The German government is acting as a driving force here, like the way it pushed through the EU’s dirty deal with Turkey back in 2015 to prevent refugees from reaching Europe via Turkey. This cynical arrangement, under which the EU pays the Turkish government billions of euros for its stooge services in fending off refugees, proved to be the undoing of the refugees on the boat that has now capsized off the Italian coast.
Alauddin Mohibzada, who lost his aunt and three cousins, aged 5, 8 and 12, in the accident, told refugee charity ProAsyl the reasons why they had embarked on the crossing despite knowing of the risk:
They had no other choice. They had to flee Afghanistan several years ago because my uncle was being persecuted there and was not safe anywhere. For the last few years, they lived in Turkey. But they didn’t have a residence permit, they were there illegally, they were threatened with deportation to Afghanistan.
Even now, when the Taliban are in power in Afghanistan, Turkey is deporting people en masse back to Afghanistan. They had therefore worked illegally in a textile factory for a pittance to somehow make ends meet. On the side, they saved money to continue their flight to Europe.
Legal channels were not open to them and “they didn’t get a visa. And of course, fleeing from Turkey to Greece sounds easier at first. But everywhere, the borders have been closed. And they heard from Greece that refugees don’t get any protection there but are stuck for years under miserable conditions. No one wants to put their children through that.”
Even Syrian refugees, who have once again become homeless because of the catastrophic earthquake in Turkey and are left with nothing, are not granted entry permits in Germany.
EU Commission President Ursula von der Leyen, who in 2020 described Greece as Europe’s protective shield and thus justified the use of live ammunition in shootings against refugees, is now also explicitly praising the Italian government for its ruthless actions against refugees.
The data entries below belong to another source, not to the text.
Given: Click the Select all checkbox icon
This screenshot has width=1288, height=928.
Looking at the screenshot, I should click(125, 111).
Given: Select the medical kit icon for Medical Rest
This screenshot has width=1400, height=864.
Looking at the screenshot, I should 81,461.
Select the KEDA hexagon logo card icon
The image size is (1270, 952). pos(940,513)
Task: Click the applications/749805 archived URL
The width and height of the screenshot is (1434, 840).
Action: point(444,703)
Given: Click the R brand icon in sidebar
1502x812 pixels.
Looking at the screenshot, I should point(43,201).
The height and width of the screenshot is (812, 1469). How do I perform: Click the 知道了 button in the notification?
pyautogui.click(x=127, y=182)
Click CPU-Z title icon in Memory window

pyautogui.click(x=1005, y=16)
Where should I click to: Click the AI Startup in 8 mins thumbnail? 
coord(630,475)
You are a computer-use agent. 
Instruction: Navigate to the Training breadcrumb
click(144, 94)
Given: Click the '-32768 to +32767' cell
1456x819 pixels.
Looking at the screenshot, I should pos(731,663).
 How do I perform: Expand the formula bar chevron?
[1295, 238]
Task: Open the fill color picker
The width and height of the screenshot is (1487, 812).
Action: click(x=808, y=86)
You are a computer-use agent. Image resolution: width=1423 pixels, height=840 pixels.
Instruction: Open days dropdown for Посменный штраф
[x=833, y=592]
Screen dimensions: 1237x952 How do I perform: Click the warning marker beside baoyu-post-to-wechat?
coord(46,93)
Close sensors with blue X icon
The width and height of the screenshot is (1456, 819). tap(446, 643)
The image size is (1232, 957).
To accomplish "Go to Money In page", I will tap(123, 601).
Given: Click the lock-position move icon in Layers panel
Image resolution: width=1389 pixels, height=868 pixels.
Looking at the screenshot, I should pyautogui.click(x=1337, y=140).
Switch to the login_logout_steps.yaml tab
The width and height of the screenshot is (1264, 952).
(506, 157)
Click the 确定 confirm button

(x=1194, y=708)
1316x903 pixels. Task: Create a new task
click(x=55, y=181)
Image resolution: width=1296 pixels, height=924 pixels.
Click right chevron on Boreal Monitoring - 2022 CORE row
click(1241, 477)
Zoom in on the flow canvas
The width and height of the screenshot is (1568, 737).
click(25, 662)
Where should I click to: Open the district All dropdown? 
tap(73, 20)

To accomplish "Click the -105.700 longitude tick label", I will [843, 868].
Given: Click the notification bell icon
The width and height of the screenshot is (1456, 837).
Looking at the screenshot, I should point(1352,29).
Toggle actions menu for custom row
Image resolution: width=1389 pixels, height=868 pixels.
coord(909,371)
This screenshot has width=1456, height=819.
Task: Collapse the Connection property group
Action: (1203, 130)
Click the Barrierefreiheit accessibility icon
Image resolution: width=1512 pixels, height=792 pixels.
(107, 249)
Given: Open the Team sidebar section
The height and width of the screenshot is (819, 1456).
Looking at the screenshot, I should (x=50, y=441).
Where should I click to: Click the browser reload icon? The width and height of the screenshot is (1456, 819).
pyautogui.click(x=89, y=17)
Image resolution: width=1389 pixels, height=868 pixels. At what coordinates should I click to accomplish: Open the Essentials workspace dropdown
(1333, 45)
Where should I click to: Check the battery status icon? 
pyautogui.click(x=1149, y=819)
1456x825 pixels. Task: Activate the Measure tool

In a letter to Giorgia Meloni, she states that Italy’s actions to “offer safe and legal routes to people in need of protection with humanitarian corridors” was a crucial contribution to the further development of European migration policy.
In fact, the EU is waging an outright war against refugees. As early as February 9, after consultations among EU heads of government, Ursula von der Leyen announced: “We will better protect our external borders and prevent illegal migration.” In this context, the strengthening of the closure policy includes not only the erection of kilometres-long border fences but also shameless cooperation with North African despots.
In her letter to Meloni, von der Leyen reiterated this plan and promised to support Libya and Tunisia, in particular, in securing their borders against refugees. “We will continue to support Libyan maritime border security and search and rescue capabilities and build similar land border control capabilities with Egypt,” she said.
Meanwhile, the Italian government has announced it will provide Tunisia with 100 pick-up trucks worth €3.6 million to strengthen its border controls against refugees. In the process, the Tunisian security authorities have acted even more brutally against refugees since they were incited to do so by President Kais Saied in a violent and racist speech.
Since then, thousands of refugees have been trying to leave the country as quickly as possible. In the process, at least 14 people drowned off the coastal town of Sfax last week, when two boats capsized. This brought the number of refugees who have drowned in the Mediterranean this year to at least 346. More than 25,500 refugees have died in the Mediterranean since 2014.